• _DOCUMENT EXCERPT_
BEIRUT, LEBANON (1:50 P.M.) – The International Tribunal for Lebanon delivered their verdicts for the Rafic Hariri assassination, which took place on February 14th, 2005, in Beirut.
The sentencing session was attended by Rafik Hariri’s son, former Lebanese Prime Minister Saad Hariri, and the family of the former MP and Minister Basil Fuleihan, who spent time with Hariri.
The members of the court and the attendees began the session by observing a moment of silence in memory of the victims of the Beirut Port explosion.
Judge David Ray, while reading the summary of the verdict, said that the court relied on communications data to investigate the perpetrators of the Hariri assassination, as the defendants used communication devices to coordinate the assassination.
Ray said, “The prosecution’s case was based on evidence of communications, and investigators looked at the records of millions of calls to discover evidence, and the phone records that were used in the vicinity of the Ministry of Parliament and the location of the assassination were examined.”
Judge Ray said that the Hariri assassination was a terrorist operation that was carried out for political purposes.
Judge Ray said, “Hezbollah and Syria benefited from the assassination of Hariri, but there is no evidence of the party leadership’s responsibility, nor direct Syrian involvement in it.”
Ray contintinued that the attack on Marwan Hamadeh could be interpreted as a warning to Hariri and Walid Jumblatt not to stir trouble with Syria, noting that the assassination coincided with the visit of Walid al-Muallem, the Syrian Minister of Foreign Affairs, to Hariri’s home, in addition to a meeting at the Bristol Hotel for opponents of the Syrian presence in Lebanon.
The International Court pointed out that Lebanese security forces removed important evidence from the crime scene immediately after the bombing.
The Special Tribunal for Lebanon confirmed that the First Instance Chamber concluded that a suicide bomber carried out the attack, not Abu Adass, and the explosives were loaded into the compartment of a Mitsubishi truck that was stolen from Japan and sold in Tripoli to two unidentified men.
Commenting on the session, Lebanese President Michel Aoun said, “The assassination of Prime Minister Hariri greatly affected the lives of the Lebanese people and the course of events in Lebanon, and we must accept what will be issued by the International Tribunal, even if the late justice is not fair.”

• _TASK SET_
a - According to the article on the Hariri assassination verdicts, where was the Mitsubishi truck that carried the explosives stolen from?
b - Decide whether each statement agrees with the article on the Hariri assassination verdicts, answering yes or no and quoting the deciding words: (i) The session opened with a moment of silence for the victims of the Beirut Port explosion. (ii) Judge Ray said there was evidence of direct Syrian involvement in the assassination. (iii) The truck was sold in Tripoli to two identified men.

• _EXTRACTED ENTRIES_
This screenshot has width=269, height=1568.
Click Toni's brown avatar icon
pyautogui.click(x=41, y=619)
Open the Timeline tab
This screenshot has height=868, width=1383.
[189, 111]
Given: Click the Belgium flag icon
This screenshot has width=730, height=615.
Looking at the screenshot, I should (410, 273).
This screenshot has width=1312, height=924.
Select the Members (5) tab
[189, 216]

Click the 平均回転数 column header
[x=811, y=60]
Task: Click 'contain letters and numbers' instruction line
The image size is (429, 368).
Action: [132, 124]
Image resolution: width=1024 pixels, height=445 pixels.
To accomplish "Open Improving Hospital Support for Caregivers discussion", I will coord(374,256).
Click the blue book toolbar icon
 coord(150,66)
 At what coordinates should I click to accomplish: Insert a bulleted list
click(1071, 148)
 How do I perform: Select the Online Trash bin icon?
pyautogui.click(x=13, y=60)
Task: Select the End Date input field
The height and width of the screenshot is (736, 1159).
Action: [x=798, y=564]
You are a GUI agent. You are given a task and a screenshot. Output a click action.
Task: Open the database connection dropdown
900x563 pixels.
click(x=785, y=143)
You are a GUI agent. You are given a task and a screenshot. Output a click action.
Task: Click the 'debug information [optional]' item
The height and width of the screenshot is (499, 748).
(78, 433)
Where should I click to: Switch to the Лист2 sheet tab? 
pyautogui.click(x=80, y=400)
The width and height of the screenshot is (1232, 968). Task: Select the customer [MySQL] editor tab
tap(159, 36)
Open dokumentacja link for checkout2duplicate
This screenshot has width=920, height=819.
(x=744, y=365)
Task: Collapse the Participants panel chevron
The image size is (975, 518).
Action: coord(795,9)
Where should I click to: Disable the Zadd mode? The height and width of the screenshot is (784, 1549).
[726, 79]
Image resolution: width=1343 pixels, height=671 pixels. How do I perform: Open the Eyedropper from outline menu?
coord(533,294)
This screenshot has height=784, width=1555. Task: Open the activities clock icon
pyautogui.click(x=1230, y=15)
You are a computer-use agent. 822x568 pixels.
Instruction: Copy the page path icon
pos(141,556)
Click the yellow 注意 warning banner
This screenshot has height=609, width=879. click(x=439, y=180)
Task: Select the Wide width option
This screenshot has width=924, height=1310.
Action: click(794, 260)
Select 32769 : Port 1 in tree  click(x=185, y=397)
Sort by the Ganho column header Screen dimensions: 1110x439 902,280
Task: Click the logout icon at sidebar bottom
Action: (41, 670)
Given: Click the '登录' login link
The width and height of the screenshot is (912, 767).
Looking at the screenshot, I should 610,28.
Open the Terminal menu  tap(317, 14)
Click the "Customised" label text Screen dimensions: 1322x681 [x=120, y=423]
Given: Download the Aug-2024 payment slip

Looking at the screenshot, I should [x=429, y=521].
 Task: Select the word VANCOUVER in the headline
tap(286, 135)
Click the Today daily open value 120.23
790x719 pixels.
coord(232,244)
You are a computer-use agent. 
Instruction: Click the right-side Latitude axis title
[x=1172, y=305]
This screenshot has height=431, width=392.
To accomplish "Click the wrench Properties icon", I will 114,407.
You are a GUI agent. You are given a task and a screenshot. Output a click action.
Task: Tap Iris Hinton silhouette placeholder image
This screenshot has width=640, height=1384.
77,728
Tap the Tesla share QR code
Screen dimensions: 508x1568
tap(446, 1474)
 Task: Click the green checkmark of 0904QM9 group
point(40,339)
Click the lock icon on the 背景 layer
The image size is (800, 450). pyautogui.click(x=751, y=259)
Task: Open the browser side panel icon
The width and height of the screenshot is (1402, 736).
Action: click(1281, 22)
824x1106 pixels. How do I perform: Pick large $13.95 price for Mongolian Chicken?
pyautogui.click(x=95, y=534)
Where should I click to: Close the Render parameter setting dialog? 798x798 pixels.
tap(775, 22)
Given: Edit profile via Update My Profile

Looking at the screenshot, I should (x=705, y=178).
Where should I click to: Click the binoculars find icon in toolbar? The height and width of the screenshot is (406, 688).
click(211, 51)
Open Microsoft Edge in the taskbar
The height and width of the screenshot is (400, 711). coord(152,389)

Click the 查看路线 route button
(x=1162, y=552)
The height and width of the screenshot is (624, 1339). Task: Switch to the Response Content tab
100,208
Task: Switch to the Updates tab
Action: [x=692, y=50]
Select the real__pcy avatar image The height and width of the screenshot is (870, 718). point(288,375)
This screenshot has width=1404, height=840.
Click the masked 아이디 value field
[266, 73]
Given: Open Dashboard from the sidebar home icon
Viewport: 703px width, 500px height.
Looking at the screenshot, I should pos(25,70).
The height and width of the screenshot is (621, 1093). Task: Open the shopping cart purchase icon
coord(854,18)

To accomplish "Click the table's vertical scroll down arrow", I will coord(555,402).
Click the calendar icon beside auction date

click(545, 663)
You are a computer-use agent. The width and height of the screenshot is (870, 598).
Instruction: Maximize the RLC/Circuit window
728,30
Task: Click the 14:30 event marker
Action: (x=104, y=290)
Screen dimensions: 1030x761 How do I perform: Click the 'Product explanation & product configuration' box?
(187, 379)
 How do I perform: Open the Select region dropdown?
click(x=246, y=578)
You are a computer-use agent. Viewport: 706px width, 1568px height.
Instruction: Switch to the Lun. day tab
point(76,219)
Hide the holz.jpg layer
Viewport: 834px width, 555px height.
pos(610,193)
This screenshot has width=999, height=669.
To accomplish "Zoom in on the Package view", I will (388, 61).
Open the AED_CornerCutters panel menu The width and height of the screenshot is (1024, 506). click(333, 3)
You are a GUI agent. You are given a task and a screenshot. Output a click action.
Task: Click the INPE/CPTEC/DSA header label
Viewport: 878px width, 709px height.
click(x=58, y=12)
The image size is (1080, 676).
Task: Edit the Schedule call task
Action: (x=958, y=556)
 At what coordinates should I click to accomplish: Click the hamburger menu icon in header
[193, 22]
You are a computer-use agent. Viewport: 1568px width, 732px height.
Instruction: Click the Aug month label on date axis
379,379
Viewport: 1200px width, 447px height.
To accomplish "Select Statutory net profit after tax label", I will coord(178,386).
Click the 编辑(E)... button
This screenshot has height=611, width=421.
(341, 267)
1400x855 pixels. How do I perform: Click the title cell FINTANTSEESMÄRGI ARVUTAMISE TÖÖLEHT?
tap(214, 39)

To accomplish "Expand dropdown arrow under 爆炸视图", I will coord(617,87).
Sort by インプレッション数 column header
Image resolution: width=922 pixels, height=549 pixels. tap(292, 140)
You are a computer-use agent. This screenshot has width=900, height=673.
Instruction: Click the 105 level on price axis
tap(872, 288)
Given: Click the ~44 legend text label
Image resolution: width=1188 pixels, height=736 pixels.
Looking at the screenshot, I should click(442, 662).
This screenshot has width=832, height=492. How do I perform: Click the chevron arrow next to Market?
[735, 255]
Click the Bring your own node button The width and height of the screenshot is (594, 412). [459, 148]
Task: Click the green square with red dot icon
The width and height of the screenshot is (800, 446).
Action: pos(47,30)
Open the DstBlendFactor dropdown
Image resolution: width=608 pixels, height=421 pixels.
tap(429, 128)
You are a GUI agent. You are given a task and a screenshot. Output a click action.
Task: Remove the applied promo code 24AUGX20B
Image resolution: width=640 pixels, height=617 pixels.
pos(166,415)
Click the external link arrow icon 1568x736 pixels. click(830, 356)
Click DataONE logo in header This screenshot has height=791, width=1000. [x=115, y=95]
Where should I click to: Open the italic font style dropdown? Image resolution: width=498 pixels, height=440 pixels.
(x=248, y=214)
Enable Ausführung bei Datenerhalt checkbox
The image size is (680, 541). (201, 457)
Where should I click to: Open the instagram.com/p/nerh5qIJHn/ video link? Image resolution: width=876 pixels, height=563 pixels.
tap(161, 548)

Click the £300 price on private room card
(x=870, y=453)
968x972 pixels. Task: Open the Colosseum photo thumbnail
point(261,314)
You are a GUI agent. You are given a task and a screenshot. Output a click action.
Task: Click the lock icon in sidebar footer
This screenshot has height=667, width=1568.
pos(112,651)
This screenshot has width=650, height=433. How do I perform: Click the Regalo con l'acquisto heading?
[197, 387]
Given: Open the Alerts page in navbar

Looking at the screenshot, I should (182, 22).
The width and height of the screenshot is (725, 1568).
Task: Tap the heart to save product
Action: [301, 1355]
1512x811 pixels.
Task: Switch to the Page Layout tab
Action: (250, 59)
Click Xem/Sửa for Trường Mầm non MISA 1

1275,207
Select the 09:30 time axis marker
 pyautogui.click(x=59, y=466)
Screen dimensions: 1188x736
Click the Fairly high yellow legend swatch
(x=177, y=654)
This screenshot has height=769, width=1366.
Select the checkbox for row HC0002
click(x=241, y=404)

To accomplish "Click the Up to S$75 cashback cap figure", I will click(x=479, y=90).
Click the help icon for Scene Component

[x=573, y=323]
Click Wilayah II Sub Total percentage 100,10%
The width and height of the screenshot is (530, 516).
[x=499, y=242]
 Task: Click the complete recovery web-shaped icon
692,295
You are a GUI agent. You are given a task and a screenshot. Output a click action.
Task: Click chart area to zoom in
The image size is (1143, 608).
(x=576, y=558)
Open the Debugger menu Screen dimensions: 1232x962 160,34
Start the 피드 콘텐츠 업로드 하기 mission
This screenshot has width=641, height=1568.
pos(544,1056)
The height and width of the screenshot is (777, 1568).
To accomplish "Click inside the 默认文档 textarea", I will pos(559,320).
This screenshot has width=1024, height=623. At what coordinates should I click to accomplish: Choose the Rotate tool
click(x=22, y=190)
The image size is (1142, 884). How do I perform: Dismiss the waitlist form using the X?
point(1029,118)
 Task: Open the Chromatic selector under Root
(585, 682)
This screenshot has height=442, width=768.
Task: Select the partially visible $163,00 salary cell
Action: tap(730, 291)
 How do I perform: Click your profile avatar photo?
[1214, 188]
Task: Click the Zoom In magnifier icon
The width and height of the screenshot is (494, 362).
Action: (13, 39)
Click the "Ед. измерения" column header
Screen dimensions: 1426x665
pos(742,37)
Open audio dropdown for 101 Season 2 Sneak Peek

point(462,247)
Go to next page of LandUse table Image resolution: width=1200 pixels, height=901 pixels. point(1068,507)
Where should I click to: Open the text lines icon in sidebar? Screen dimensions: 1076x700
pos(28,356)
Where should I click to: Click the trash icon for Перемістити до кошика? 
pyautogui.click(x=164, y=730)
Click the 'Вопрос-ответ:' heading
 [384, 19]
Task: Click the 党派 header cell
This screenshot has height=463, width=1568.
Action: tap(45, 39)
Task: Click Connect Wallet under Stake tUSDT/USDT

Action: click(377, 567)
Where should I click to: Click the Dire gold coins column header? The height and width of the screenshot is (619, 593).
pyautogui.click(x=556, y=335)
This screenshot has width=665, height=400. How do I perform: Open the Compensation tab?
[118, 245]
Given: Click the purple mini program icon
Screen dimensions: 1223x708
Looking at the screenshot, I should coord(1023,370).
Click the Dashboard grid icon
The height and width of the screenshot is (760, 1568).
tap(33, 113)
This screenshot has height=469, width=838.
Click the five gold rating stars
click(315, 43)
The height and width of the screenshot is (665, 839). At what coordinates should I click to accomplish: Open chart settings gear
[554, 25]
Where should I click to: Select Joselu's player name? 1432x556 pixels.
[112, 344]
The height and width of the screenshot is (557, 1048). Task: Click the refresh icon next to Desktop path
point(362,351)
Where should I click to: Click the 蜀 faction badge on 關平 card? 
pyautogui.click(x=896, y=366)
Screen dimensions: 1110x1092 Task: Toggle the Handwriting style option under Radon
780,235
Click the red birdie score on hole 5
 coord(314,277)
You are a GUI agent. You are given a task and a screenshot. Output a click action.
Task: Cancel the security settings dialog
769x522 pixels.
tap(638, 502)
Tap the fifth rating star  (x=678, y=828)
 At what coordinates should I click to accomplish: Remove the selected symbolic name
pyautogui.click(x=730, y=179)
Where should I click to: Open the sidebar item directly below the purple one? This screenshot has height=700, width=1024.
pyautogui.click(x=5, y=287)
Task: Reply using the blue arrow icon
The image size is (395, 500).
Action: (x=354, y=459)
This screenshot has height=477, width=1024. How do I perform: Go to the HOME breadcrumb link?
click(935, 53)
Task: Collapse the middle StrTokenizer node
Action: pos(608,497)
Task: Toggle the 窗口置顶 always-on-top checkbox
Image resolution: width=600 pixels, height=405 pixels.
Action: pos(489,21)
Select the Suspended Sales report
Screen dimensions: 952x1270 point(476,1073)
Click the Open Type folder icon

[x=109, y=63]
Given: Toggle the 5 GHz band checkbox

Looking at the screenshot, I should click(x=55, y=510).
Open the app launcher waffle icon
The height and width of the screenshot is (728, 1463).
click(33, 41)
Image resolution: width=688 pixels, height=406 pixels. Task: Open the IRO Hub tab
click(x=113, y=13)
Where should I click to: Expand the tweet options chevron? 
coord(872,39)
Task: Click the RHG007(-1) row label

• _EXPECTED RESPONSES_
a - Japan.

b -
(i) Yes: "observing a moment of silence in memory of the victims of the Beirut Port explosion"
(ii) No: "there is no evidence of the party leadership’s responsibility, nor direct Syrian involvement in it"
(iii) No: "sold in Tripoli to two unidentified men"